Pensioni, quando si lascia il lavoro a Nordest? L’età media tra Fvg e Veneto supera i 65 anni

Dati Inps 2024: pubblico a 67 anni, privato oltre 65. Area leggermente sotto la media ma in crescita

Riccardo De Toma

Più di 65 anni per andare in pensione. Non è un requisito di età fissato dalla legge, ma l’età media di pensionamento effettivo oggi in Italia. A dircelo è l’Osservatorio Inps, sulla base delle 446 mila nuove pensioni di vecchiaia e anticipate liquidate dall’istituto nel 2024. L’età media dei beneficiari, per la prima volta, ha superato i 65 anni, segnando una nuova pietra miliare sulla strada dell’aumento dell’età pensionabile.

Questo nell’ambito del lavoro privato, perché l’osservatorio sulle pensioni dei dipendenti pubblici, non incluse nelle 446 mila considerate, ci dice che l’età media dei neopensionati nel pubblico impiego, sempre nel 2024, era di 67,2 anni: due anni in più rispetto al dato medio dei lavoratori privati, dipendenti e autonomi. L’età media continua a crescere, tanto nel privato quanto nel pubblico, nonostante i requisiti anagrafici e contributivi siano fermi al 2019, in vista del prossimo aumento di 3 mesi nel biennio 2027-28, confermato dal disegno di legge finanziaria e dal maxiemendamento del Governo.

 

Veneto e Fvg

 

 

A Nordest si riesce ad andare in pensione prima, perché i sessantenni neopensionati o prossimi alla pensione, in particolare in Veneto, vantano carriere lavorative più lunghe rispetto alla media nazionale. Hanno cominciato a lavorare molto giovani, insomma. Ma l’aumento progressivo dell’età di uscita dal lavoro è un fenomeno ineluttabile. Si difende meglio il Veneto, come detto, con un’età media al pensionamento ancora leggermente al di sotto dei 64 anni (63,9) nel 2024, mentre il dato del Friuli Venezia Giulia, 64,7 anni, non si discosta poi tanto da quello nazionale, lasciando intravedere un imminente superamento della soglia dei 65 anni.

Trasformazione genetica

 

Se l’impatto delle riforme pensionistiche incide anche sull’andamento di breve periodo, come dimostra il forte calo delle pensioni anticipate, scese del 33% a livello nazionale tra il 2021 e il 2024, l’analisi delle pensioni vigenti e delle serie storiche Inps evidenzia una trasformazione genetica del sistema previdenziale in Italia.
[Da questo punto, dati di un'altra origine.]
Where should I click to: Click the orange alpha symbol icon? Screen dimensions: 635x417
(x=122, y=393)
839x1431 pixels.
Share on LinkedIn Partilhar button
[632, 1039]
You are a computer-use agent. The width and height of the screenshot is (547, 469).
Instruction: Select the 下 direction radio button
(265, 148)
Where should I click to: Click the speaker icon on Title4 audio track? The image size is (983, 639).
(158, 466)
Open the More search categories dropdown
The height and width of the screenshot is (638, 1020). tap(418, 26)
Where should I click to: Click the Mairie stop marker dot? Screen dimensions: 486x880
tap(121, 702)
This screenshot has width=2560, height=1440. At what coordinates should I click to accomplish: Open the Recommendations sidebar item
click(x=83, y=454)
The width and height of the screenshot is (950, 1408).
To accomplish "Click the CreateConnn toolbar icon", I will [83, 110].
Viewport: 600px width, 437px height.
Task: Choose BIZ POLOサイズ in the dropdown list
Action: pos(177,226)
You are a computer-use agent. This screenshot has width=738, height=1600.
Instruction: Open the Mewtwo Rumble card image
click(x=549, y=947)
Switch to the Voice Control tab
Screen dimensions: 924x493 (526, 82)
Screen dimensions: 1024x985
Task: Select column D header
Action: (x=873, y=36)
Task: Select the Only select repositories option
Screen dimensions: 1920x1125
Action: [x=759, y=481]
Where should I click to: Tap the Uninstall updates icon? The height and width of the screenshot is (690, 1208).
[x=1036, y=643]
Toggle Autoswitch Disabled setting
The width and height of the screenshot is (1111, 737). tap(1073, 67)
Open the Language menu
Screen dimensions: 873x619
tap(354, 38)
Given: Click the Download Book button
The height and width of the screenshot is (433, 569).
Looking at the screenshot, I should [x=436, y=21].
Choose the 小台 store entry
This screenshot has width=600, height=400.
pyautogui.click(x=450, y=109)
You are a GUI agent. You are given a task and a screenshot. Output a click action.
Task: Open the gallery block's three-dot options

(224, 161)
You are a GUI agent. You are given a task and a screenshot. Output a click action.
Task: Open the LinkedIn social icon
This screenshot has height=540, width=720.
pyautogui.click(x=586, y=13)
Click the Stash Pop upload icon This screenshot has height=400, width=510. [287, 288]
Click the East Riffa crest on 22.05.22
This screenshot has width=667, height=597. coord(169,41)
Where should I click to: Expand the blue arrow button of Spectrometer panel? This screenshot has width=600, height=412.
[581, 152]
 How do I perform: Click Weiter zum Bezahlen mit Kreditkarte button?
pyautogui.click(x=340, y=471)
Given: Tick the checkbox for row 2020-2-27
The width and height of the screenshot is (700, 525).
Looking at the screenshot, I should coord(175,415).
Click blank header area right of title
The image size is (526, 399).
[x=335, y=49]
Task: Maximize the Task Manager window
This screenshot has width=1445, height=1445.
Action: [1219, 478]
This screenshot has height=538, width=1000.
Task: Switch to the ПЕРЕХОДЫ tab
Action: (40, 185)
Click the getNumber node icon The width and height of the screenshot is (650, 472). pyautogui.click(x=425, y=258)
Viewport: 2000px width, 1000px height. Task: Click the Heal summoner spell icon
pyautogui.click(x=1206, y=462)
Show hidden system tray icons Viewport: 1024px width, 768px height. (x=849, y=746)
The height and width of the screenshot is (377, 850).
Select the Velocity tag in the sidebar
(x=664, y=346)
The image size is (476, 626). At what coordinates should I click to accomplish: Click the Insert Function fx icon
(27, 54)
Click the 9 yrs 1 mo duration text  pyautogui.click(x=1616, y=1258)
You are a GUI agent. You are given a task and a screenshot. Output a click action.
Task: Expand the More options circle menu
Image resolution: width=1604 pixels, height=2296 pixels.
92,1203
Un dato che balza agli occhi è quello relativo ai 13.200 pensionati tuttora viventi con pensioni maturate prima del 1981: l’età media di pensionamento, per loro, era inferiore ai 52 anni. Non andò malissimo neppure ai pensionati del 2011: sono 139mila, con un’età media al pensionamento di 55 anni.

E all’alba del nuovo millennio, nel 2001, l’età media di uscita dal lavoro era ancora al di sotto dei 59 anni: 58 per i maschi, 59,2 per le donne. Di riforma in riforma (da Dini a Sacconi, da Maroni alla Fornero) il sistema ha via via rafforzato la stretta, per cercare un difficile equilibrio e garantire la tenuta del sistema pensionistico: nel 2007 l’età di pensionamento media superò per la prima volta i 60 anni, ma è la riforma Fornero del 2011 ad avere posto le basi per una crescita strutturale dell’età.

Pensioni e speranza di vita

In tanti hanno dichiarato battaglia alla riforma Fornero, ma la realtà dimostra che si tratta di slogan elettorali, costretti prima o poi a fare i conti con la realtà. Realtà che impone di mantenere una stretta correlazione tra importo della pensione, contribuzione e speranza di vita. Oggi il sistema è diventato severo, sia nel calcolo degli importi che nei tempi: la durata attesa della pensione, in Italia, è di 21 anni, tra i 22 e i 23 anni a Nordest. Circa la metà, o poco più, rispetto agli anni di contribuzione. Le baby pensioni sembrano preistoria. E la pensione di vecchiaia, che dal 2028 si raggiungerà a 67 anni e 3 mesi, è già la principale strada di uscita per i lavoratori italiani. Con un rapporto di 1,4 lavoratori attivi ogni pensionato, trovare alternative è difficile. E le montagne promesse in campagna elettorale partoriscono topolini.